The Rise of Mysore

Under rulers of the Vadiyar dynasty, such as Kanthirava Narasaraja and Chikka Deva Raja Mysore emerged as an important state. However, Mysore was a landlocked kingdom and dependent on trade and military supplies brought through the ports of the Indian east coast.

As these ports came increasingly under European control, Mysore’s vulnerability increased. From the 1760s, steps were taken to change this situation. A cavalry commander of migrant origin, Haidar Ali, assumed effective power in the kingdom in 1761, reducing the Vadiyars to figureheads and displacing the powerful Kalale family of ministers.

First Haidar and then, after 1782, his son, Tipu Sultan, made attempts to consolidate Mysore and make it a kingdom with access to not one but both coasts of peninsular India. Against the Kodavas, the inhabitants of the upland kingdom of Kodagu (Coorg), they were relatively successful. Coastal Karnataka and northern Kerala came under their sway, enabling Tipu to open diplomatic and commercial relations on his own account with the Middle East.

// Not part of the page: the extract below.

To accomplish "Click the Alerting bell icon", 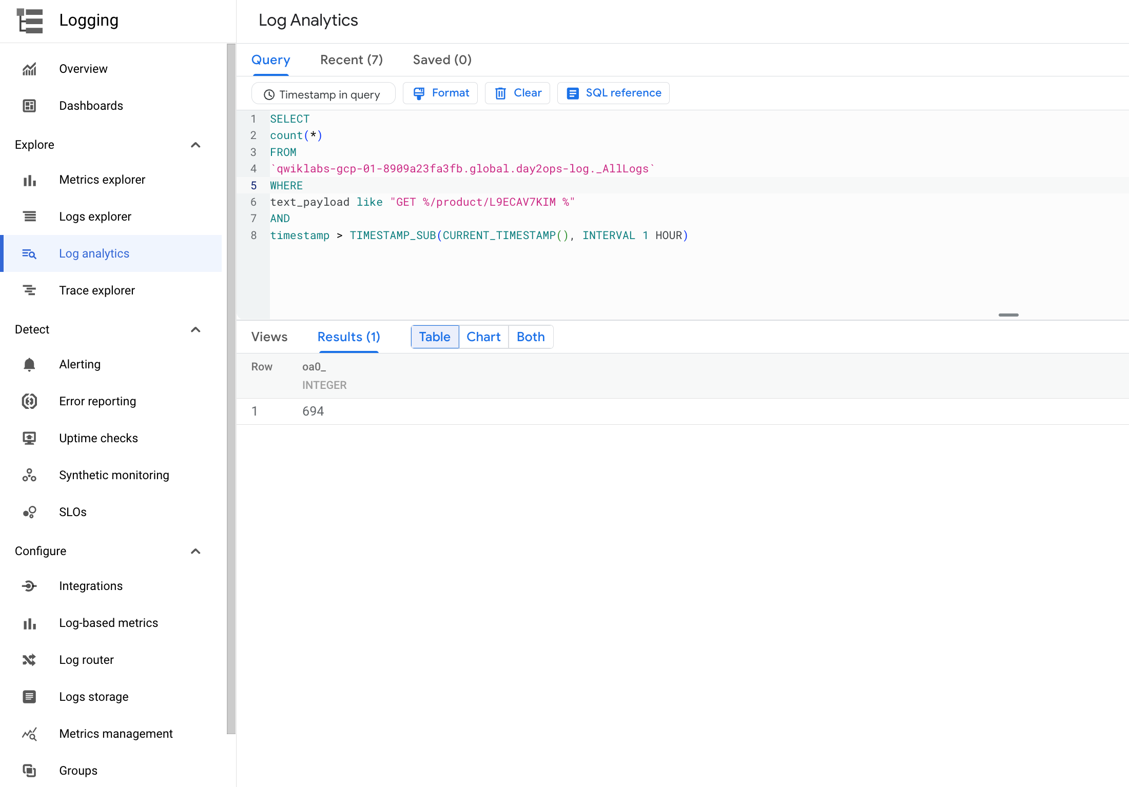I will (x=30, y=364).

Tipu’s ambitions apparently greatly exceeded those of his father, and he strove actively to escape the all - pervasive shadow of Mughal suzerainty. However, the problem with the Mysore of Haidar and Tipu was their inability to build an internal consensus. Their dependence on migrants and mercenaries, for both military and fiscal expertise, was considerable, and they were always resisted by local chiefs, the so called Poligars.

More crucial was the fact that by the 1770s Mysore faced a formidable military adversary in the form of the English East India Company, which did not allow it any breathing room. It was the English who denied Mysore access to the relatively rich agricultural lands and ports of the Coromandel coastal plain in eastern India. Tipu was also finally killed in 1799 by the English forces.